The branch, for-next has been updated
  d35e88f xfs: only update the last_sync_lsn when a transaction completes
  33479e0 xfs: remove xfs_iget.c
  fa96aca xfs: move inode locking functions to xfs_inode.c
  6d8b79c xfs: rename xfs_sync.[ch] to xfs_icache.[ch]
  c75921a xfs: xfs_quiesce_attr() should quiesce the log like unmount
  c7eea6f xfs: move xfs_quiesce_attr() into xfs_super.c
  34061f5 xfs: xfs_sync_fsdata is redundant
  5889608 xfs: syncd workqueue is no more
  9aa0500 xfs: xfs_sync_data is redundant.
  cf2931d xfs: Bring some sanity to log unmounting
  f661f1e xfs: sync work is now only periodic log work
  7f7bebe xfs: don't run the sync work if the filesystem is read-only
  7e18530 xfs: rationalise xfs_mount_wq users
  33c7a2b xfs: xfs_syncd_stop must die
      from  ddffeb8c4d0331609ef2581d84de4d763607bd37 (commit)

Those revisions listed above that are new to this repository have
not appeared on any other notification email; so we list those
revisions in full, below.

- Log -----------------------------------------------------------------
commit d35e88faa3b0fc2cea35c3b2dca358b5cd09b45f
Author: Dave Chinner <dchinner@xxxxxxxxxx>
Date:   Mon Oct 8 21:56:12 2012 +1100

    xfs: only update the last_sync_lsn when a transaction completes

    The log write code stamps each iclog with the current tail LSN in
    the iclog header so that recovery knows where to find the tail of
    thelog once it has found the head.
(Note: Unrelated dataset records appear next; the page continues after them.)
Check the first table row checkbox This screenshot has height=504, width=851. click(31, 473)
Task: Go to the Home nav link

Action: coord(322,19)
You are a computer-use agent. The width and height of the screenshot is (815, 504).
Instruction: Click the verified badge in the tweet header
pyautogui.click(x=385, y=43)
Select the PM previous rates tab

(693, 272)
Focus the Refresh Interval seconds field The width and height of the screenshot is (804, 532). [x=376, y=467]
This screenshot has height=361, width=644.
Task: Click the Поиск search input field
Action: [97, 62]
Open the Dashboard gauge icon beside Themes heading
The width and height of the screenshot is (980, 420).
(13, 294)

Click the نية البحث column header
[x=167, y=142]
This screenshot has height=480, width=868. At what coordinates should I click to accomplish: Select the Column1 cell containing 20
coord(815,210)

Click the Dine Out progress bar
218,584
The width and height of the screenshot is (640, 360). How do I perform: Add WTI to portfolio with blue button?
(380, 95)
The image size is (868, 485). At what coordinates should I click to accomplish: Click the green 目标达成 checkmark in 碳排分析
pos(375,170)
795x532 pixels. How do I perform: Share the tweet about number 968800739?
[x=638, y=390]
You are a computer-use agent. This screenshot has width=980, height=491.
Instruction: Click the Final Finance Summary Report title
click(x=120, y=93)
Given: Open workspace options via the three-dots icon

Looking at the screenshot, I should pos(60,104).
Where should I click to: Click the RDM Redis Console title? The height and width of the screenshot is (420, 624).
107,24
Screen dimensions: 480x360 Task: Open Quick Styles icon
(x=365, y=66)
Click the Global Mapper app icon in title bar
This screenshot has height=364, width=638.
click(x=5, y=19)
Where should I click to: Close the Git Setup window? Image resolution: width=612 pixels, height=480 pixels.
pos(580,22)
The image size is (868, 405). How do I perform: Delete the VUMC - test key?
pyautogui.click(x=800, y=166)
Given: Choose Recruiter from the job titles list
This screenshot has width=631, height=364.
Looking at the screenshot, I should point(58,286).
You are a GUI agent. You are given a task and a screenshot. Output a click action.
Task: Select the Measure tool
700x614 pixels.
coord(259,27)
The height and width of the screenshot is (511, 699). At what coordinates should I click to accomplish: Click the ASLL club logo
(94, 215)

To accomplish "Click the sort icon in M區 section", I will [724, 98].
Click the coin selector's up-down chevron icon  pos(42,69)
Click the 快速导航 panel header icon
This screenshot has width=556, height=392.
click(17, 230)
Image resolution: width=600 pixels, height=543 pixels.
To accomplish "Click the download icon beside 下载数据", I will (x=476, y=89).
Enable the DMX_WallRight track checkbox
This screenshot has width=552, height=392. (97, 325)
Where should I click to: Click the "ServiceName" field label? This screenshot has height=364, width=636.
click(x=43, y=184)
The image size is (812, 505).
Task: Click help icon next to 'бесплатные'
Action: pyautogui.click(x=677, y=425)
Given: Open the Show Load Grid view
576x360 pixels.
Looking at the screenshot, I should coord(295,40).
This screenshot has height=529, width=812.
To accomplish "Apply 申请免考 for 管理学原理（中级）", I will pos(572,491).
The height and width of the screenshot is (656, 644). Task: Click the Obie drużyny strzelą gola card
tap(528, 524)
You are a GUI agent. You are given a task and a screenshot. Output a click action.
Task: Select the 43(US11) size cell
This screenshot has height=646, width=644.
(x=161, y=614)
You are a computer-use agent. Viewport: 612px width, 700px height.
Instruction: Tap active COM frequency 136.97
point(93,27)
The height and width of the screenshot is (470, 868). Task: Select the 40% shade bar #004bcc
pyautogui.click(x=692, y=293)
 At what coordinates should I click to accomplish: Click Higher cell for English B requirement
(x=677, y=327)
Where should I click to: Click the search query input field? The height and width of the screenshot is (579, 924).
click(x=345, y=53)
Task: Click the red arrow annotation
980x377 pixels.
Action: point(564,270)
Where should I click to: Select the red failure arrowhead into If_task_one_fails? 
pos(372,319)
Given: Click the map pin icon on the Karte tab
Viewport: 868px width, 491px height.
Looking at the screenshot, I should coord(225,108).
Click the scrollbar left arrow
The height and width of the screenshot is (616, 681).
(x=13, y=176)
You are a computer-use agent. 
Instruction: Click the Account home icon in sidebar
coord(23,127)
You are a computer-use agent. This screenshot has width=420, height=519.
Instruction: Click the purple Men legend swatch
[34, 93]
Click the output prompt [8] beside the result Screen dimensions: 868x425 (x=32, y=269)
Normally this is taken from the
    first item on the AIL - the log item that corresponds to the oldest
    active item in the log.

    The problem is that when the AIL is empty, the tail lsn is dervied
    from the the l_last_sync_lsn, which is the LSN of the last iclog to
    be written to the log. In most cases this doesn't happen, because
    the AIL is rarely empty on an active filesystem. However, when it
    does, it opens up an interesting case when the transaction being
    committed to the iclog spans multiple iclogs.

    That is, the first iclog is stamped with the l_last_sync_lsn, and IO
    is issued. Then the next iclog is setup, the changes copied into the
    iclog (takes some time), and then the l_last_sync_lsn is stamped
    into the header and IO is issued. This is still the same
    transaction, so the tail lsn of both iclogs must be the same for log
    recovery to find the entire transaction to be able to replay it.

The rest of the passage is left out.